LE CONTROLE DE GESTION DANS LES ADMINISTRATIONS PUBLIQUES MODERNES 

LE CONTROLE DE GESTION DANS LES ADMINISTRATIONS PUBLIQUES MODERNES 

Les contrôles de gestion constituent un ensemble de pratiques aujourd’hui reconnues comme un des constituants essentiels d’une gestion efficace dans les organismes de toutes tailles, relevant du secteur public comme du secteur privé, dans le monde entier. Les contributions rassemblées dans cet ouvrage couvrent le même sujet que les Directives pour l’élaboration des normes de contrôle interne publiées en juin 1992 par l’Organisation internationale des institutions supérieures de contrôle des finances publiques (INTOSAI). Ces directives proposent quatre normes générales et six normes détaillées destinées à servir de fondation à des systèmes de contrôle de gestion efficaces. On peut définir succinctement les contrôles de gestion comme étant une organisation, des règles et des procédures destinées à s’assurer que les programmes des administrations publiques parviennent aux résultats visés, que les ressources utilisées pour réaliser ces programmes coïncident avec buts et objectifs déclarés des organismes concernés, que ces programmes soient protégés contre le gaspillage, la fraude et la mauvaise gestion, et que la prise de décision repose sur la collecte, l’archivage, la communication et l’utilisation d’informations fiables en temps voulu.

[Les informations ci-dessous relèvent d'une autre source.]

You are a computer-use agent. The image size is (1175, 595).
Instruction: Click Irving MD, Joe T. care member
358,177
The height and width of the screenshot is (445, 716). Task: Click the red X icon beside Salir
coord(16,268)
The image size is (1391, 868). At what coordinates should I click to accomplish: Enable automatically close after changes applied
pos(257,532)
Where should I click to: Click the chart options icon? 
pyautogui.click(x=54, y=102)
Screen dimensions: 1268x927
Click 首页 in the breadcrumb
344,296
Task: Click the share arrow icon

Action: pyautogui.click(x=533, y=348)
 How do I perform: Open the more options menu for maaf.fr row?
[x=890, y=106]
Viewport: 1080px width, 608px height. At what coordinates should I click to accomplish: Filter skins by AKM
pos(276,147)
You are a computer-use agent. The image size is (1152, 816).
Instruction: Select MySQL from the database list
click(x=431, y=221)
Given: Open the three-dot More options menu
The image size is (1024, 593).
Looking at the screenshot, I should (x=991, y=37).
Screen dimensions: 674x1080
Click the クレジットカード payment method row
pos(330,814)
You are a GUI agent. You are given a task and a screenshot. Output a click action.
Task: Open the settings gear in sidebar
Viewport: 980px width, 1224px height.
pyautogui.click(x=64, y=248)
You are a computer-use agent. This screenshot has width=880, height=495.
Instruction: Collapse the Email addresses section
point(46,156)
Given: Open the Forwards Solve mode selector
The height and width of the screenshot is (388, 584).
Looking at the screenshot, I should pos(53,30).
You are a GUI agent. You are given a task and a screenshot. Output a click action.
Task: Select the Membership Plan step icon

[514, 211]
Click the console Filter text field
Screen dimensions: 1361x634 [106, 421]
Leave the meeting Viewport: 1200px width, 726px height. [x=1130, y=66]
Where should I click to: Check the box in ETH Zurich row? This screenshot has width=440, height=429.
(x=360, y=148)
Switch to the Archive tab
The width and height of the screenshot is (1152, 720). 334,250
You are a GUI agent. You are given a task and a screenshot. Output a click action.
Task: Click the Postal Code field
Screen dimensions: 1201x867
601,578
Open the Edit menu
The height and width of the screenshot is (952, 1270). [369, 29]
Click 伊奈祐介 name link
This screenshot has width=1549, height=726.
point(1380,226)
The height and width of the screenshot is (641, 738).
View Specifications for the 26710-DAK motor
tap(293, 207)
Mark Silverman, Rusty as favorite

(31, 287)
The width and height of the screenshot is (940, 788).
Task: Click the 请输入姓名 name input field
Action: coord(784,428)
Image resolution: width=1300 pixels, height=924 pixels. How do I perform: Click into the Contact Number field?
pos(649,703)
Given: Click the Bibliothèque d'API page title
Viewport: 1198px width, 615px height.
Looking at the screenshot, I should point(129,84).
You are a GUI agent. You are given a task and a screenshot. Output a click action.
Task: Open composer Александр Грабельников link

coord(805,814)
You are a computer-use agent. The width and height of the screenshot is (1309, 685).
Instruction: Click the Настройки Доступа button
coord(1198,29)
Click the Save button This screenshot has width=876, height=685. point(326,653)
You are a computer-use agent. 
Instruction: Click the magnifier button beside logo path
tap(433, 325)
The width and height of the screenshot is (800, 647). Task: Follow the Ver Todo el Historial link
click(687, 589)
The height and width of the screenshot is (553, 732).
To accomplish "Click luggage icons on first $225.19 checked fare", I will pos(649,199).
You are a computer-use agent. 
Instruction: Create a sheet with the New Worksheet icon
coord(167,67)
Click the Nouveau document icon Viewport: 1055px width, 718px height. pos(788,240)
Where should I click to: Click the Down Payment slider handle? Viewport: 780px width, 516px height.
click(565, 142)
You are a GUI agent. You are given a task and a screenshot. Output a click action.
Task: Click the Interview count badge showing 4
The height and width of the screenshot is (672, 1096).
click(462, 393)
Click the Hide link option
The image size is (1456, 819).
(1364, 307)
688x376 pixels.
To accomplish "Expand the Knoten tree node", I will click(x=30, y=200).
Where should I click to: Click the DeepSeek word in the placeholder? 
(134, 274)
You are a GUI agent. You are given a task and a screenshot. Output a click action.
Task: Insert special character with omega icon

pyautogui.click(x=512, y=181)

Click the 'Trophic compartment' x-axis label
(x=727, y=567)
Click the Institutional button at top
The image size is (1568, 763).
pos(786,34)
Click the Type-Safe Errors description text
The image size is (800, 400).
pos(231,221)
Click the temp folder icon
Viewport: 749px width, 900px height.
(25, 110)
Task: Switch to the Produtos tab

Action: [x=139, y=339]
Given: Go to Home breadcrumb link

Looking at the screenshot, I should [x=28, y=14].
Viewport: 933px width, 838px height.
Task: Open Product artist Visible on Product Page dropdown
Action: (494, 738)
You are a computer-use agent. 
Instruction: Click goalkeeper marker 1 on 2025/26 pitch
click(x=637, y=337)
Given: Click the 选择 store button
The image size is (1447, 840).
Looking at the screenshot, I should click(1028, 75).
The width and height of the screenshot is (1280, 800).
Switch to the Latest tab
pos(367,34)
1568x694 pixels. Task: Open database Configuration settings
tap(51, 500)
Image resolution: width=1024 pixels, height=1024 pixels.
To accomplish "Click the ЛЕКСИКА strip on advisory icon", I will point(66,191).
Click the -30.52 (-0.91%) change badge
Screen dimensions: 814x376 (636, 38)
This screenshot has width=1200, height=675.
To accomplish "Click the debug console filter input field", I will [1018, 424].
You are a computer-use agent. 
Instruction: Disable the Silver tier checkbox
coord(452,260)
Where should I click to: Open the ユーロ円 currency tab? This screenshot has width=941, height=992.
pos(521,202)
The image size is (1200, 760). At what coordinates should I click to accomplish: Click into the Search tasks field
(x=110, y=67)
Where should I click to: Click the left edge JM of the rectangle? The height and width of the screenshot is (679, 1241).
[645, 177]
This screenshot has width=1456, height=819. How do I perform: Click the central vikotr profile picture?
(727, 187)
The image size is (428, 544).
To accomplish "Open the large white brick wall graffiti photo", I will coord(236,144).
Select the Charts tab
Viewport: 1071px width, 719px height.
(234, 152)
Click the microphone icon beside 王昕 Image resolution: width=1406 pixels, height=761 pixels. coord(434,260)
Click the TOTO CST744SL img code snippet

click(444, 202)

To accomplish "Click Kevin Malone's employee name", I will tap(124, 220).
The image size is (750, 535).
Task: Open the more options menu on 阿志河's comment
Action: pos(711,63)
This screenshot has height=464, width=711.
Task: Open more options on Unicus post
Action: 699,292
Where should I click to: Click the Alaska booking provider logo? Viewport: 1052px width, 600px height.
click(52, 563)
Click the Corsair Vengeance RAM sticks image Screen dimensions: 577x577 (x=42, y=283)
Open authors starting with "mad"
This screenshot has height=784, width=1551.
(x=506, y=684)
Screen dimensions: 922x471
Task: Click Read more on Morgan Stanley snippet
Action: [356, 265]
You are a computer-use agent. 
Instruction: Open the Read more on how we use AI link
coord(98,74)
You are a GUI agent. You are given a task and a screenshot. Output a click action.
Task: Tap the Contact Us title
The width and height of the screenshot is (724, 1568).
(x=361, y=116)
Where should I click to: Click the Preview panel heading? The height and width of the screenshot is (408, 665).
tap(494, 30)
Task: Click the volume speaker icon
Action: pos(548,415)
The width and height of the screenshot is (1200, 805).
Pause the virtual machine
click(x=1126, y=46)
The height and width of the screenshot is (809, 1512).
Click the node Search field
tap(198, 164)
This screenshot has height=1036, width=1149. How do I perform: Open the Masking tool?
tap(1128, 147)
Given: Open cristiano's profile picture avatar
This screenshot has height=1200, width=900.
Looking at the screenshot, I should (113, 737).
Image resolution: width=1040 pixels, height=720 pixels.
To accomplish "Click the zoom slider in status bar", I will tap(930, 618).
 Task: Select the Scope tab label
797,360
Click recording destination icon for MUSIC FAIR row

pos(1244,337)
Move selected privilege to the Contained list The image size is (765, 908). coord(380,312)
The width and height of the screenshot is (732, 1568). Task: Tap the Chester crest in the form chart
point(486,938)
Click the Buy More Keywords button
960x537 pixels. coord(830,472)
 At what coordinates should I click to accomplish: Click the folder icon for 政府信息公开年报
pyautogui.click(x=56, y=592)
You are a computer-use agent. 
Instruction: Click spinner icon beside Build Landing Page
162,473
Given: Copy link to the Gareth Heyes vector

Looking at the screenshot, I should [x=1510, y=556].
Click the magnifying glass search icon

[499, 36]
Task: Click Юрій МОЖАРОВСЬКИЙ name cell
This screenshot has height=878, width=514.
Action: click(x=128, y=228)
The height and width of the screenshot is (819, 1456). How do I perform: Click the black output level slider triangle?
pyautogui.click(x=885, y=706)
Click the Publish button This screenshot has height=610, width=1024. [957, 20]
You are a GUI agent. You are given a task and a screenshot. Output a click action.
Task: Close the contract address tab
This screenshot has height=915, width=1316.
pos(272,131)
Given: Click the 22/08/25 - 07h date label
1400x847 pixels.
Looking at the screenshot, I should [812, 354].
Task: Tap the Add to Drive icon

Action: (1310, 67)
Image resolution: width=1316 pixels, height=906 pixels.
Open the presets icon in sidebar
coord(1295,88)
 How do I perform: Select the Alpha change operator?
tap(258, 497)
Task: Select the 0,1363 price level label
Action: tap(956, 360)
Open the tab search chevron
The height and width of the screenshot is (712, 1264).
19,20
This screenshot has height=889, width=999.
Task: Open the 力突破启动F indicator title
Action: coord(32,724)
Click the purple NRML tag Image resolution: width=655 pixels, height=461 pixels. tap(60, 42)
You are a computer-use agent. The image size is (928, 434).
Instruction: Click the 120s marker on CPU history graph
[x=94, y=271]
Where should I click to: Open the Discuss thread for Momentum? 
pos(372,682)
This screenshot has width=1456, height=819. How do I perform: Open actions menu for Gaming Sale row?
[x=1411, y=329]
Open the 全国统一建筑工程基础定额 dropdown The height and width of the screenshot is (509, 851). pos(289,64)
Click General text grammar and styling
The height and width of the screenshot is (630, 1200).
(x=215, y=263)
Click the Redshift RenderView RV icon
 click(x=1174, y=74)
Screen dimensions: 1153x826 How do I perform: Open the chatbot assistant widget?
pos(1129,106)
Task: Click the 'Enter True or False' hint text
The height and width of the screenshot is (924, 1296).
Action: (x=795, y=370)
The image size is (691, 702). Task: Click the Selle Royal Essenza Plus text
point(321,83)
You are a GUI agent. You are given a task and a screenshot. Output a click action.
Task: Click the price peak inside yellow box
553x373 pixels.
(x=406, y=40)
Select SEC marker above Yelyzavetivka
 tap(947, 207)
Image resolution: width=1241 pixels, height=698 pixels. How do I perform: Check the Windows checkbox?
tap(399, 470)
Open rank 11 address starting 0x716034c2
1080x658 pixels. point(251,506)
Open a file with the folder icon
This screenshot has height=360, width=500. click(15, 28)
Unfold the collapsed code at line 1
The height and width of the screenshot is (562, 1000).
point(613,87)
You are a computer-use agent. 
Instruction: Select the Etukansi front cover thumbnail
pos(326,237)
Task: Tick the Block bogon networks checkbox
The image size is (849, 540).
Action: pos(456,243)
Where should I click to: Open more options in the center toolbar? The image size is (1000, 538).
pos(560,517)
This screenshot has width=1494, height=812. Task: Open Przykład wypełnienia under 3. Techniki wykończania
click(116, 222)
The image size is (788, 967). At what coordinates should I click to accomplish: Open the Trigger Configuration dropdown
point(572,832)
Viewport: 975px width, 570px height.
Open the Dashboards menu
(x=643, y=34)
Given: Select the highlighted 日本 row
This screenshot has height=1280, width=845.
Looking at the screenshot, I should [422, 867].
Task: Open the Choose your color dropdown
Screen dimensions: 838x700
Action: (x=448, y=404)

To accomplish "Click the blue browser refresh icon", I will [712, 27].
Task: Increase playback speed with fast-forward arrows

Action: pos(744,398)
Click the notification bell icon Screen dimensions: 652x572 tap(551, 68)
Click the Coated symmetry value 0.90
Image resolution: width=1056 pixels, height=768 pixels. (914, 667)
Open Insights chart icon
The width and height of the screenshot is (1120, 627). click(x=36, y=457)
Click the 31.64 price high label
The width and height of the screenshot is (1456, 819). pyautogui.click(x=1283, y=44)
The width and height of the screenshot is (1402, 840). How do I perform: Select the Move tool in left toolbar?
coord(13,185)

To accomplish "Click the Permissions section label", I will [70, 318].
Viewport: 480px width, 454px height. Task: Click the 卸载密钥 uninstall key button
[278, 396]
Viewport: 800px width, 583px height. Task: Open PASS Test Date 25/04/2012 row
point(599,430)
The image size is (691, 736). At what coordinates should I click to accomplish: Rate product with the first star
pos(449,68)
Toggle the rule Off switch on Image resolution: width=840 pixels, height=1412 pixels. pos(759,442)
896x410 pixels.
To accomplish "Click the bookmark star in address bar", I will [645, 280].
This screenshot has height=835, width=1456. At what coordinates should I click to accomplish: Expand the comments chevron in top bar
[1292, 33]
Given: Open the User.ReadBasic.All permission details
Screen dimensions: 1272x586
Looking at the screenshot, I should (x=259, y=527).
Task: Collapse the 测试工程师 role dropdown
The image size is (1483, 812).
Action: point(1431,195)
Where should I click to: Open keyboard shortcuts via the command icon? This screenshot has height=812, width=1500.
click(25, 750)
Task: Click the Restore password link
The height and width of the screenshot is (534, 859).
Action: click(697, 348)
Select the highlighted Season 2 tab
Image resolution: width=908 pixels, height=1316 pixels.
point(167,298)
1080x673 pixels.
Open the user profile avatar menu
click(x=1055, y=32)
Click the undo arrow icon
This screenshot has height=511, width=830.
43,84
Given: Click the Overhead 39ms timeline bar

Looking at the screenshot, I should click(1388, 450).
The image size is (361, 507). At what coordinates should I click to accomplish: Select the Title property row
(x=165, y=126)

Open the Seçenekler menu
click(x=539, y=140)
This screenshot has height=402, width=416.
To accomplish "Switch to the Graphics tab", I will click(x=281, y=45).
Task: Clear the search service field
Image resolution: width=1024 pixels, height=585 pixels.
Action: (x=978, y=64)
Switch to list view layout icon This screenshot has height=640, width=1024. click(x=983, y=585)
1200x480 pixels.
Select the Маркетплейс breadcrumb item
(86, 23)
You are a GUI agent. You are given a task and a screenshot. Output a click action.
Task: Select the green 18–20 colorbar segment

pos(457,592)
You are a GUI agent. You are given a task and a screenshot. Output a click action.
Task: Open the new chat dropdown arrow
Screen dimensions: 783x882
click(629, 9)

Cette publication se concentre davantage sur les mécanismes et procédures de contrôle qui sont nécessaires à un organisme pour fournir une assurance raisonnable que les objectifs de la hiérarchie seront atteints que sur la conception et la mise en place des systèmes d’information de gestion. Nous pensons en effet que ce dernier aspect est généralement bien compris dans les pays d’Europe centrale et orientale (PECO). Les études rassemblées dans cet ouvrage donnent des exemples de contrôles de gestion dans des domaines très variés du secteur public – construction routière, aide au développement et protection sociale, par exemple – et dans des pays présentant des contextes culturels et constitutionnels, des structures politiques et législatives ainsi que des traditions de service public différents. Elles examinent l’importance des contrôles de gestion pour les dirigeants comme pour l’auditeur et débattent du rôle joué par différentes administrations – notamment le ministère des Finances ou du Budget, l’institution supérieure de contrôle des finances publiques et d’autres organismes de l’administration centrale – dans l’élaboration et la mise en oeuvre de systèmes de contrôle de gestion. Quel que soit l’organisme concerné, la mise en place de procédures de contrôle de gestion efficaces est une tâche difficile. Plus le système de gouvernement et les relations réciproques avec les autres constituants de l’économie du pays sont complexes, plus les contrôles de gestion nécessaires devront être étendus et compliqués. En outre, les contributions rassemblées dans cette publication soulignent un point essentiel : bien que tous les pays envisagés appliquent de manière explicite ou implicite la majeure partie des normes de l’INTOSAI, ils le font de manières très différentes, en fonction de leurs spécificités constitutionnelles et culturelles. Il n’y a pas de modèle unique de contrôle de gestion susceptible d’être appliqué à tous les pays, pas plus qu’il n’existe de schéma unique permettant de prévoir l’évolution de ces systèmes de contrôle dans le temps. Il est probable que ces caractéristiques, observées dans les pays envisagés dans cette publication, se retrouvent également dans les PECO.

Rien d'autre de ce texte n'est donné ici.